Ante las protestas por el
racismo policial que se han desatado en la localidad de Kenosha,
Wisconsin, Donald Trump, presidente estadunidense, reaccionó echando
gasolina al fuego: ayer anunció el envío de refuerzos policiales y de
soldados de la Guardia Nacional.
En contraparte, con el telón de fondo de las continuadas
movilizaciones en diversas ciudades de Estados Unidos, el equipo de
basquetbol de los Bucks de Milwaukee se negó a jugar contra el Orlando
Magic, en repudio a los atropellos racistas, lo que llevó a la liga
estadunidense de ese deporte, conocida por sus siglas NBA, a cancelar
toda la jornada de playoffs. En tanto, la Liga Mayor de Futbol
(MLS, por sus siglas en inglés) confirmó la suspensión de cuatro
partidos adicionales al encuentro entre el Inter de Miami contra el
United de Atlanta, que también fue cancelado para protestar por el
injustificado ataque a tiros que el afroestadunidense Jacob Blake sufrió
a manos de policías de Kenosha el sábado de la semana pasada y que lo
mantiene hospitalizado en estado grave.
En la actual coyuntura la ira social en Wisconsin es consecuencia
inmediata de esa bárbara agresión contra un hombre que no cometió delito
alguno y que simplemente estaba tratando de mediar en un pleito entre
dos mujeres, pero se articula con la exasperación de carácter nacional
que estalló tras el asesinato de George Floyd, quien fue asfixiado en el
suelo por agentes policiales de Minneapolis el pasado 25 de mayo y cuya
muerte originó la actual oleada de movilizaciones antirracistas en
buena parte del mapa estadunidense.
Pero la rabia tiene también antecedentes locales: hace cuatro años un
policía de Mil-waukee mató a tiros al joven Sylville K. Smith por una
infracción de tránsito y fue absuelto tras un juicio, lo que detonó
protestas que dejaron varios heridos –manifestantes y policías– y
decenas de detenidos. Previamente, en 2014, Dontre Hamilton, un
afroestadunidense que padecía de sus facultades mentales, fue asesinado
en esa misma ciudad por un policía que ni siquiera hubo de afrontar
imputaciones legales. En 2010 y 2011 otros dos afroestadunidenses
murieron cuando se encontraban bajo arresto policial.

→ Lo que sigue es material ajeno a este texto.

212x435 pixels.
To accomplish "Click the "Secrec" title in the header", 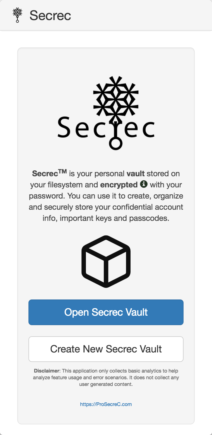I will tap(50, 15).
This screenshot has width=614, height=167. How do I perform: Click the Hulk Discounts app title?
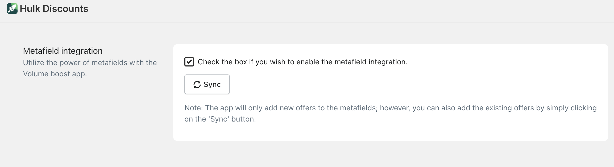pyautogui.click(x=54, y=9)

Ocuparía muchas páginas el recuento de los homicidios de personas de
raza negra por efectivos de las distintas corporaciones de policía de
Estados Unidos en diversas ciudades de ese país, y ciertamente uno solo
de esos casos bastaría para explicar el incendio social que tiene lugar
en la nación vecina y que ni la pandemia de Covid-19 ni las acciones
represivas –muchas de ellas, brutales– han conseguido extinguir. Por el
contrario, la barbarie policial no sólo alimenta la ira, sino que
alienta la comisión de nuevas atrocidades por parte de sectores
supremacistas. Así, en Kenosha, la noche del martes pasado un menor de
edad de raza blanca asesinó con disparos de escopeta a dos
manifestantes.
Pero antes que los homicidios de afroestadunidenses y de las
subsecuentes protestas, el problema de fondo es que Estados Unidos es un
país racista, por más que el racismo haya dejado de tener sustento
legal. Y la mayor prueba de ese aserto es que hoy despacha en la Casa
Blanca un hombre que hizo del racismo su principal bandera electoral,
que con ella logró movilizar a grandes sectores de la ciudadanía y que
triunfó con ella. Hoy lo ratifica, con su pretensión de enfrentar las
movilizaciones antirracistas por medio de la fuerza bruta en lugar de
buscar soluciones para la discriminación, la xenofobia y el supremacismo
que aún imperan en la nación y que son la causa verdadera del incendio.